Our culture has reduced Jo Cox to a three-word slogan (“more in common”) and a shorthand for civility and consensus. It’s true that she opposed the hateful elements in politics and emphasised our common humanity. But to turn her (like Princess Diana) into a patron saint of kindness would be to misrepresent and sanitize her actual politics, which the record shows were far more radical.

Jo Cox took positions that were highly “divisive”, from opposing Brexit, to publicly criticising Saint Jeremy, to demanding a more compassionate policy towards migrants and refugees. She paid for the first and third of these with her life. (I note in passing that the UK has started treating migrants from Europe as badly as we treat everyone else. And cut our foreign aid budget.)

Jo Cox was also radical on foreign policy, supporting the Syrian revolution against Assad’s totalitarian rule. (I don’t think it’s a coincidence that on Brexit, Corbyn, and Syria, Mr Galloway took the opposite view. If you want to oppose Gallowayism, in other words, you have to be for more than civility and clean elections.)

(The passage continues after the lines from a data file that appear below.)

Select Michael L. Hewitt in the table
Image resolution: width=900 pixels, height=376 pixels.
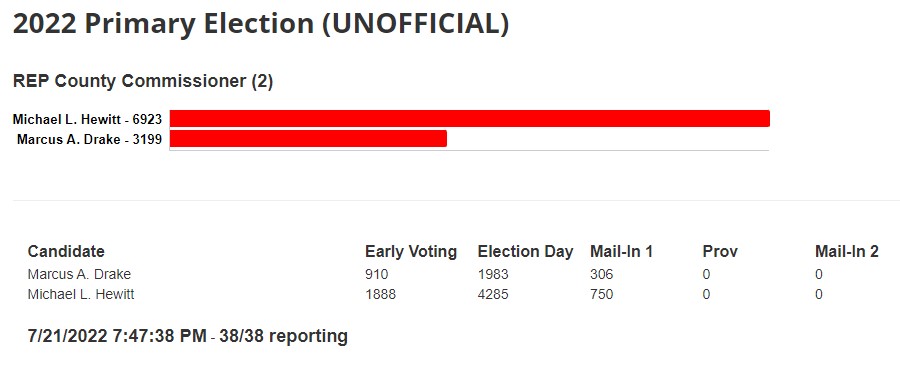(x=81, y=294)
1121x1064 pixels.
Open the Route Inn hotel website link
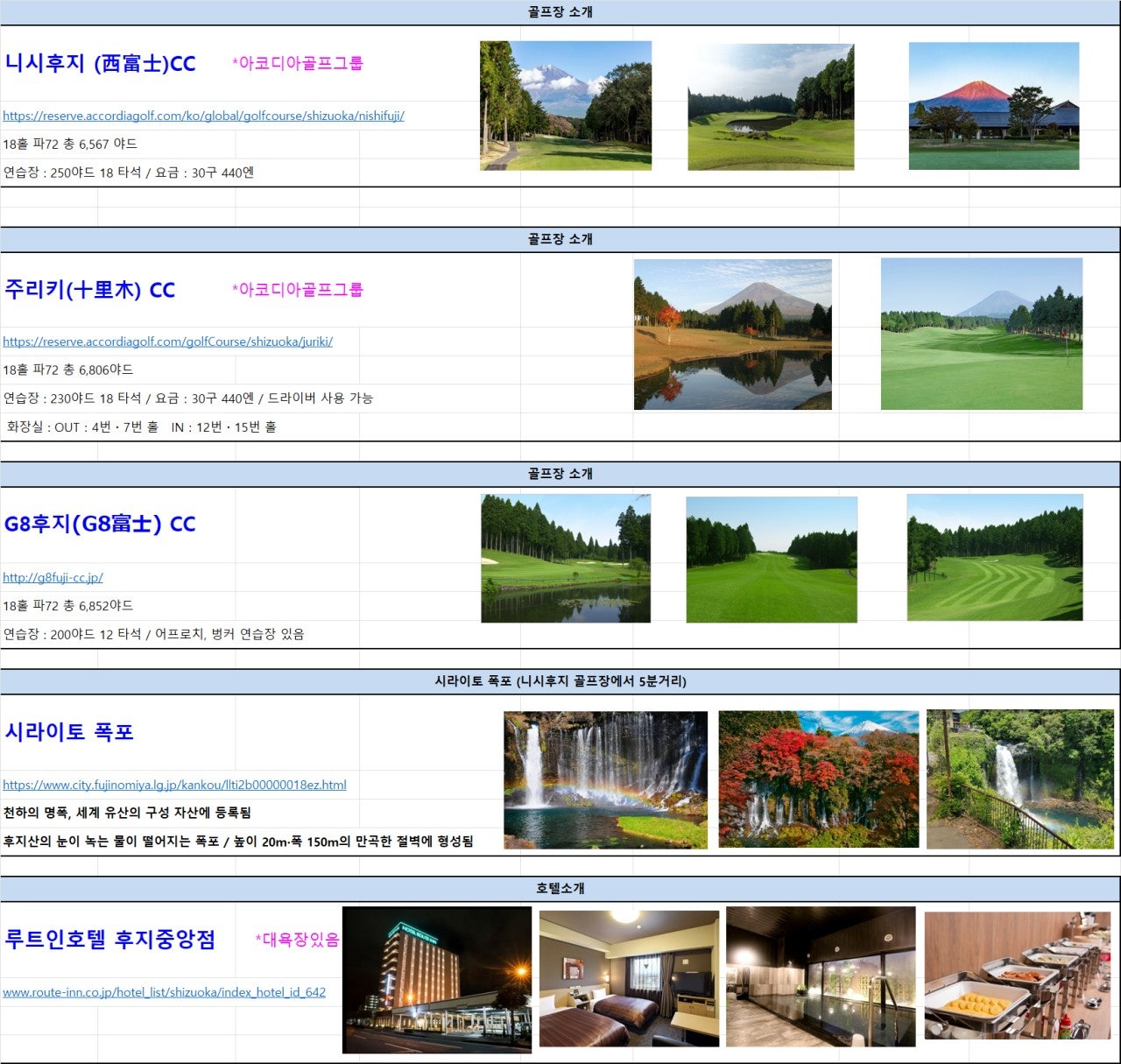(x=163, y=992)
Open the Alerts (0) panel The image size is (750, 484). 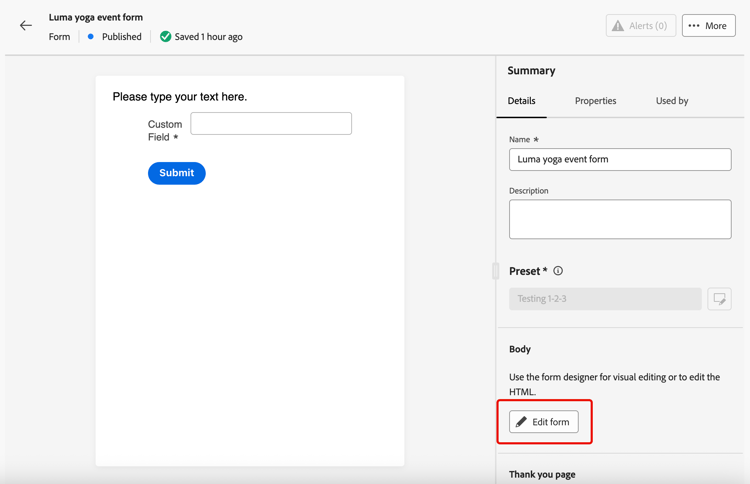(x=640, y=26)
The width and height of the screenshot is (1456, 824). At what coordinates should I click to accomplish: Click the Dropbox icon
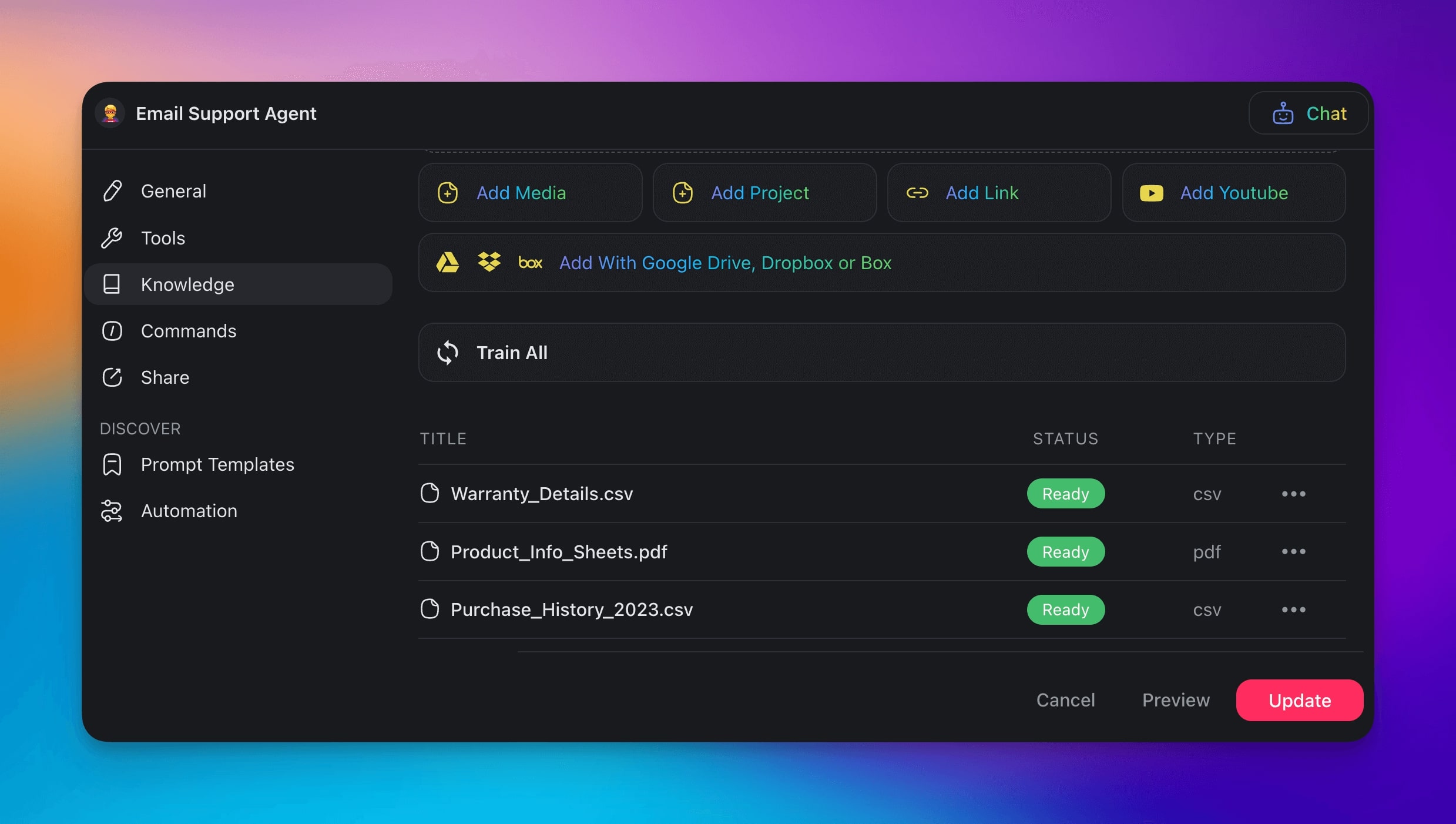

I had the pleasure and honour to interview Jo Cox about her work supporting Syrians for Little Atoms in February 2016. Aside from my crisply-phrased questions, it’s worth reading today for a glimpse of the democratic and internationalist politics we have chosen to discard. See also her essay for the Fabian Society on “progressive internationalism” and an ethical foreign policy.

Reading Ms Cox now ought to shame us out of our current race to become a petty, mean, third-rate, inward-looking, shrunken, and parochial island in the North Sea. Her example also proves that one doesn’t have to choose between fighting for a better life for your community “at home” and for human rights and democracy “abroad” . The two are connected, and form one collective struggle.

That insight and political vision is what has been lost in Batley and Spen. It’s loss can’t be blamed on the revolting Mr Galloway. And I would say getting it back is at least as important as the political fortunes of Keir Starmer.